Le mercredy 15° jour de juillet 1653, M. le doyen de Nantes, environ les deux à trois heures de l'après-midy, fist la cérémonie de la bénédiction de la grosse cloche de Saint-Pierre, qui avoit esté fondue dès la vigile de la feste de la Pentecoste dernière, 18 mai 1652. M. le mareschal de la Melleraye estoit assistant à ladite bénédiction, et le lendemain 16 dudit mois, elle fut montée en haut pour estre mise à sa place.

Le mardi 13 mai 1653, il fut fait deffense à Sebastien Porchet, prévost de Saint-Claude, de prendre et percevoir les oblations qui sont faites sur l'autel de Saint-Claude, par sentence du siége au rapport de Bernard, signifiée audit Porchet le 18 may 1653.

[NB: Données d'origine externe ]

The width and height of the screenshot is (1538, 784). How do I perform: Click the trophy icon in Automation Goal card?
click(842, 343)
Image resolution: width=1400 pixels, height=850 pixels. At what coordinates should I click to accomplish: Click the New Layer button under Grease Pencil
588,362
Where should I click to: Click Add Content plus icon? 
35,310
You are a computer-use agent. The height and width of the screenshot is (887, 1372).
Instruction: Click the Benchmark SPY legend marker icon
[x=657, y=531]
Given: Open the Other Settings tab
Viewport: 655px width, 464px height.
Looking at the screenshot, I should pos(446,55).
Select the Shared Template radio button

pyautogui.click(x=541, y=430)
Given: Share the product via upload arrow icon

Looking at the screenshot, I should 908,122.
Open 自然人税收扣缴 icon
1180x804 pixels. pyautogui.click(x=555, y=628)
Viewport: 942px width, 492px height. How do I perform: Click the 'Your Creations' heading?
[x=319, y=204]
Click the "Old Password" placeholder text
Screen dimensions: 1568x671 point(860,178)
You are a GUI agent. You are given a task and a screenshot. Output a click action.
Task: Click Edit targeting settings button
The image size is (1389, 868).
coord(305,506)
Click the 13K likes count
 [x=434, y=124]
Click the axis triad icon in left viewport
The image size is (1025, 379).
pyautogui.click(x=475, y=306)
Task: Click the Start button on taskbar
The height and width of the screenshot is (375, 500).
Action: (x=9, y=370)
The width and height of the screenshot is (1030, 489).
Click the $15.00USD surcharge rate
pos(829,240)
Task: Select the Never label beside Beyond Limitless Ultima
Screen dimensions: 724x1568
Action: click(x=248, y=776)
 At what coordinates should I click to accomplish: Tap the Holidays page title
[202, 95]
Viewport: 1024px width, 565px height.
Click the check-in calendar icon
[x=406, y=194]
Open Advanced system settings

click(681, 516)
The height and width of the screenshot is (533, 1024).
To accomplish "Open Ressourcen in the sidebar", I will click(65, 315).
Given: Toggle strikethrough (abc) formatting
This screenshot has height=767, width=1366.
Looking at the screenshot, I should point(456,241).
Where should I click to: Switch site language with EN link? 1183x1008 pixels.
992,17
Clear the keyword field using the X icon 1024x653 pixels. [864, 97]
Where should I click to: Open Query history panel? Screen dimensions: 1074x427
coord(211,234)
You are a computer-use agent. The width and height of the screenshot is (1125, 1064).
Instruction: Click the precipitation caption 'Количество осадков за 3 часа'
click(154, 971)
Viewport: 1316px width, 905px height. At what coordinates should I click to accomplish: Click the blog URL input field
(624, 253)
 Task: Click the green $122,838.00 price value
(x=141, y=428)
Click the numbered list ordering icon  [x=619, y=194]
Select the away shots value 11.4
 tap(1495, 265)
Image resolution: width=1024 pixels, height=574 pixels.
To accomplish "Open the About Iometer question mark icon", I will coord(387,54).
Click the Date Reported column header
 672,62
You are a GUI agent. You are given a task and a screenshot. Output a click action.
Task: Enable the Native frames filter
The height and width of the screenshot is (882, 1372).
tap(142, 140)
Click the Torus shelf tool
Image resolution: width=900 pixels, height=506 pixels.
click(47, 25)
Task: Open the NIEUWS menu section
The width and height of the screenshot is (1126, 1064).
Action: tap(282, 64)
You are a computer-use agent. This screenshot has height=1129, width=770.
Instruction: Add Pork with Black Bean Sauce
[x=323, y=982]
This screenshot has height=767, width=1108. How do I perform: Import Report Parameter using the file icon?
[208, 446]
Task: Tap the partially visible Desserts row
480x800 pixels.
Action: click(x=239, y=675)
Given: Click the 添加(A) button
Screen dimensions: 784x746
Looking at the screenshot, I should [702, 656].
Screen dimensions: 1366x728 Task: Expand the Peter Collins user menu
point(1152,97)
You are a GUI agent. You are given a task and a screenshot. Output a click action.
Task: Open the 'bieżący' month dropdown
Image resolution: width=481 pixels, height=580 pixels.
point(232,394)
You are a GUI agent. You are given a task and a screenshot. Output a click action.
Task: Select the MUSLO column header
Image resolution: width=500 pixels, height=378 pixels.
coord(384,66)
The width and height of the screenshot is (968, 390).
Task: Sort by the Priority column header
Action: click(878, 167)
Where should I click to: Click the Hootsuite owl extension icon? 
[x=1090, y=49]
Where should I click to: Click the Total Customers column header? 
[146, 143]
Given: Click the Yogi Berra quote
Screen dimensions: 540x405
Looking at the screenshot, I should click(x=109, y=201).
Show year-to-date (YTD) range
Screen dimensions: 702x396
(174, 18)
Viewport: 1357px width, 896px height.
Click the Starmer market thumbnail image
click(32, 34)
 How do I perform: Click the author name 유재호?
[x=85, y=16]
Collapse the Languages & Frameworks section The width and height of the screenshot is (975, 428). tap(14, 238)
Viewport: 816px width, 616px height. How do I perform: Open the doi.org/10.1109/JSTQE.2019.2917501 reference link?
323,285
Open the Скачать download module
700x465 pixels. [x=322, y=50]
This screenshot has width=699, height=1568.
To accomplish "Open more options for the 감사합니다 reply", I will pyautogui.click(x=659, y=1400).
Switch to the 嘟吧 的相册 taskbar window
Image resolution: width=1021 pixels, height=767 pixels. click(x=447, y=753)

Le jeudy 10 jour de décembre 1654, le cœur de M. de Montbason, duc et pair de France, fut apporté en l'église des pères Récollets pour y estre ensépulturé, et fut conduit par MM. de Saint-Pierre, officiant M. le théologal, où assistèrent tous les corps des paroisses et convents de ceste ville. M. le mareschal de la Melleraye suivoit le cercueil entre deux présidents de la chambre des Comptes qui marchoit après, suivie de M. le maire et de tout le corps de ville. Voir Travers, tome III, p. 355.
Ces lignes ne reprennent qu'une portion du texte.